You also have to think about fighting in the vertical - again I think the 109 will come out ahead...


----------



## Hunter368 (Mar 14, 2006)

I agree Joe, the hit and run vertical attack that Germans used would prove decisive.


----------



## alejandro_ (Mar 15, 2006)

> The earliest Zeros would be faced with 109Fs, which had a 60mph advantage in speed and better than 500 feet/minute advantage in climb and superior engine power at altitude. The Zero would have to sucker the 109s into low level, horizontal turn fight. Above about 310 mph the Zero suffered from EXTREEMLY heavy alierons and quite heavy elevators.
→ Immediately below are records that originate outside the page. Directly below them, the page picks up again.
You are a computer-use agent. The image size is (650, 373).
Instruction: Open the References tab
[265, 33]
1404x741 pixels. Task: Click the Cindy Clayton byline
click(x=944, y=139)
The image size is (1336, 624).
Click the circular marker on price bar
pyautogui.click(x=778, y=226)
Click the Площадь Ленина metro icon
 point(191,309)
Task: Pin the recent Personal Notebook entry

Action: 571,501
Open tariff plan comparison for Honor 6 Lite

All that low speed manouverability came from very large alierons and elevators, which hamper high speed manouvers.



I fully agree. We should also remember that the advantage of the Bf-109F will increase as height increases. This wan't a problem in the Pacific or Eastern Front, where combats took place below 15000 ft, but in Western Europe...
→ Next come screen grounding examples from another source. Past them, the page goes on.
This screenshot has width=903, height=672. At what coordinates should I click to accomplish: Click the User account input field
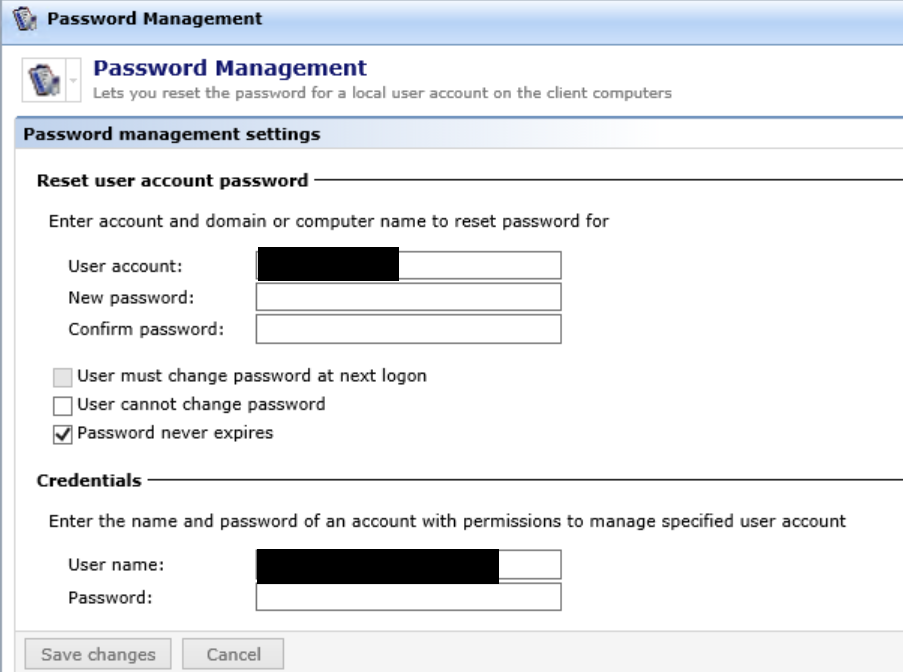tap(479, 265)
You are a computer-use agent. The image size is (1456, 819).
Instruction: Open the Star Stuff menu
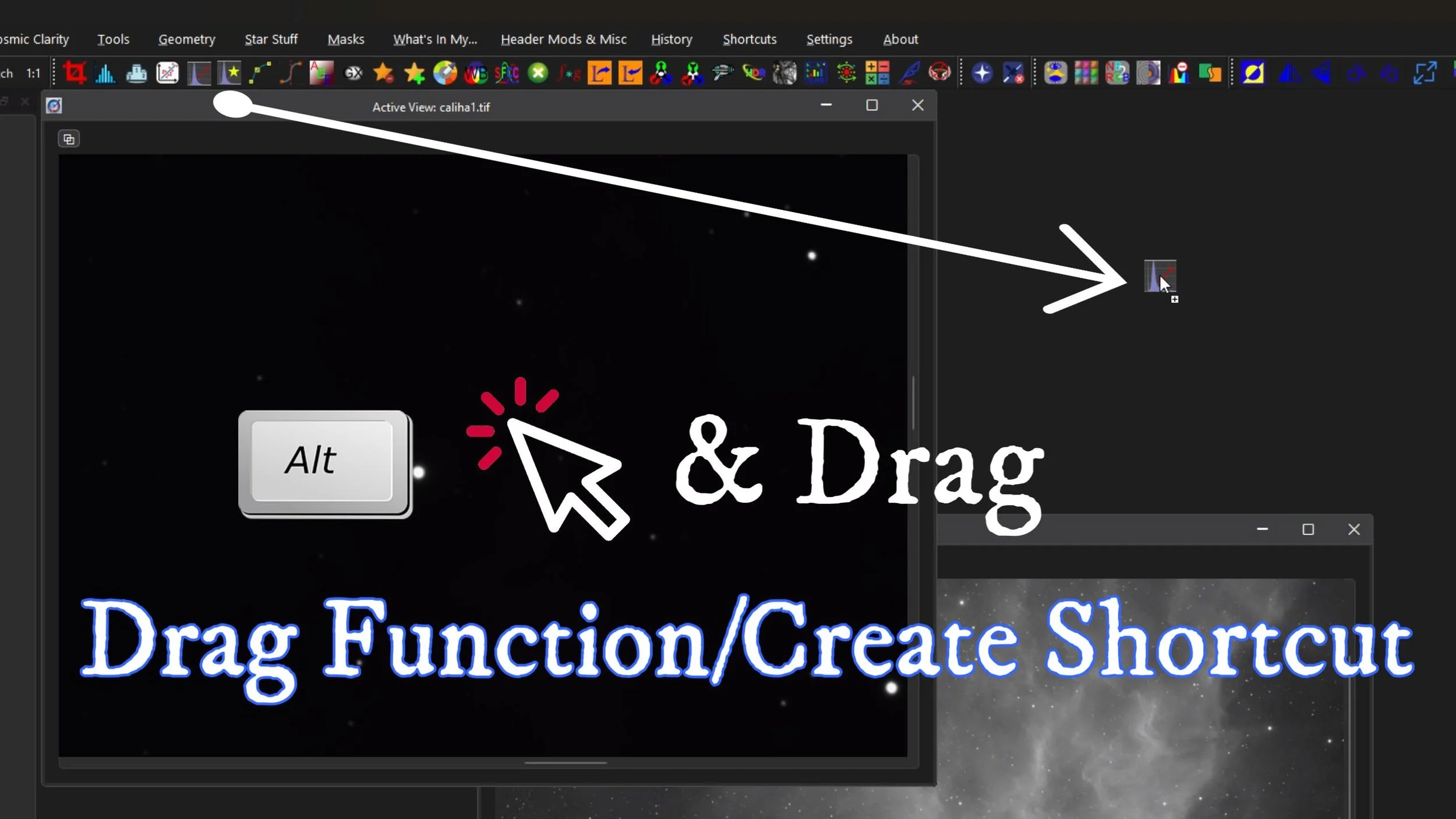[x=271, y=39]
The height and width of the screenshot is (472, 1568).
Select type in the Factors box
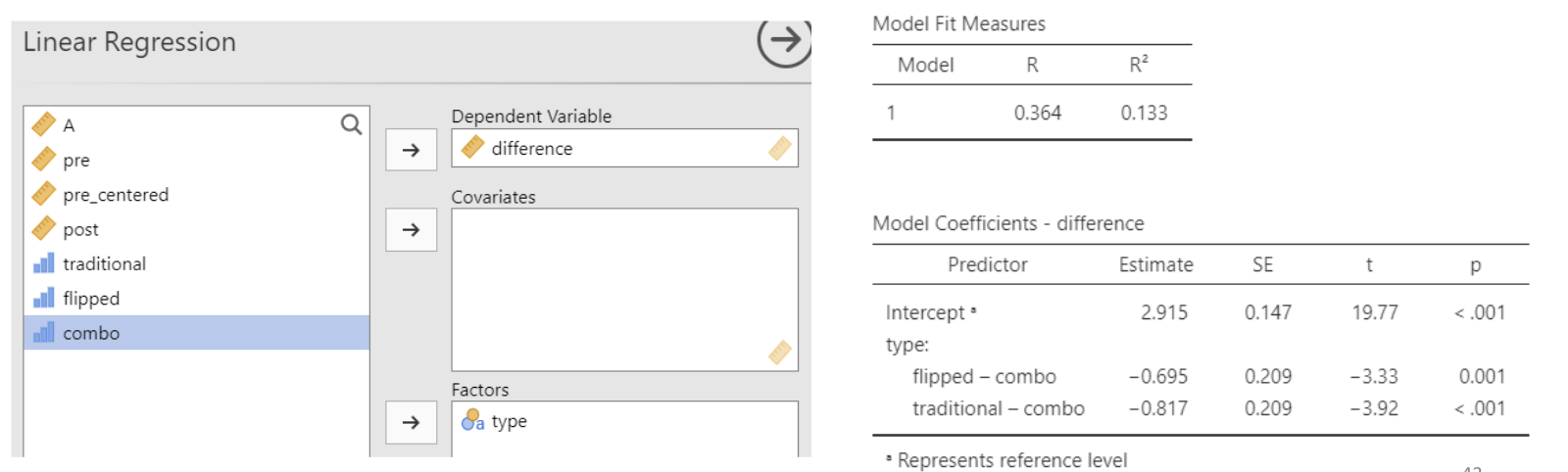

The Bf-109F is also better protected and has self-sealing fuel tanks, and is superior in diving.

Regards.


----------



## Vassili Zaitzev (Mar 15, 2006)

Thanks for your opinions guys.


----------



## cheddar cheese (Mar 15, 2006)

Jabberwocky said:


> About the only monoplanes that cold match the Zero were certain other Japanese types (Ki-43-I, A5M and Ki-27), the Soviet I-16 and possibly the Polish Pz.11. None of these planes had the speed, climb, range or heavy armament of the Zero though, so the Zero wins out overall.
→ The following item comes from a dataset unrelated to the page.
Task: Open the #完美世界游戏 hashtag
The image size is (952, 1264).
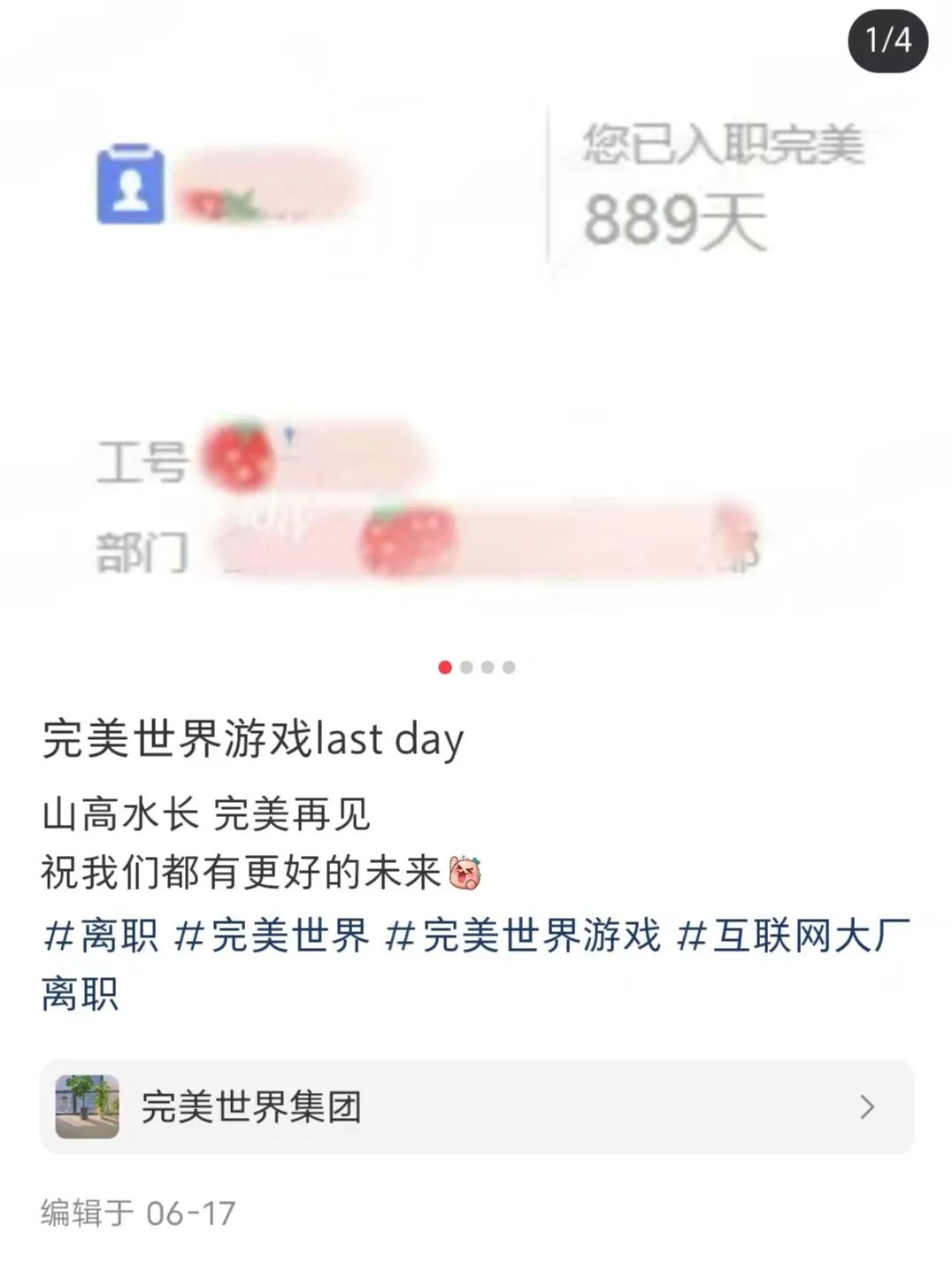Action: [523, 935]
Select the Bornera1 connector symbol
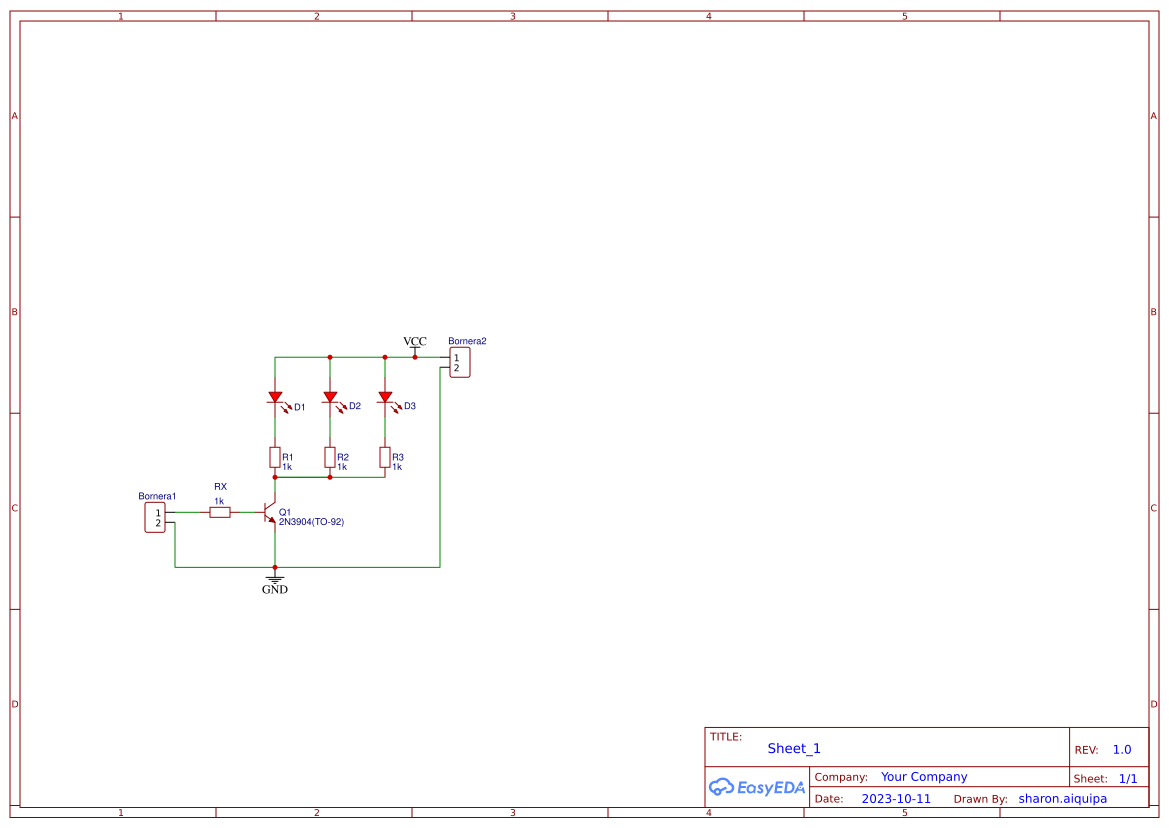This screenshot has height=828, width=1169. coord(155,515)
Dont forget the Reggiane Re.2000, which would give it a good run for its money...the poor armament may let it down, but on a Zero at least the 2x 12.7mm will still do enough damage.
The range is far inferior, but in a pure dogfight, range wouldnt count for so much...


----------



## schwarzpanzer (Mar 17, 2006)

I wonder how the Yak's, Macchi's and Spit/Hurri's fit in?

I know later Itaian fighters had MG 151/20's, changing the armament from crap to great.


----------



## loomaluftwaffe (Mar 17, 2006)

3 MG151s to be precise
werent the British dudes uing Hurricanes when they got slaughtered by Zeros?


----------



## R988 (Mar 17, 2006)

loomaluftwaffe said:


> 3 MG151s to be precise
> werent the British dudes uing Hurricanes when they got slaughtered by Zeros?



Yeah in Ceylon, with MkII(b, i think) Hurricanes, the whole thing was a shambles though as they never had much chance. 
http://www.raf.mod.uk/history/ceylon2.html

They also operated in Burma and later with the AVG I think.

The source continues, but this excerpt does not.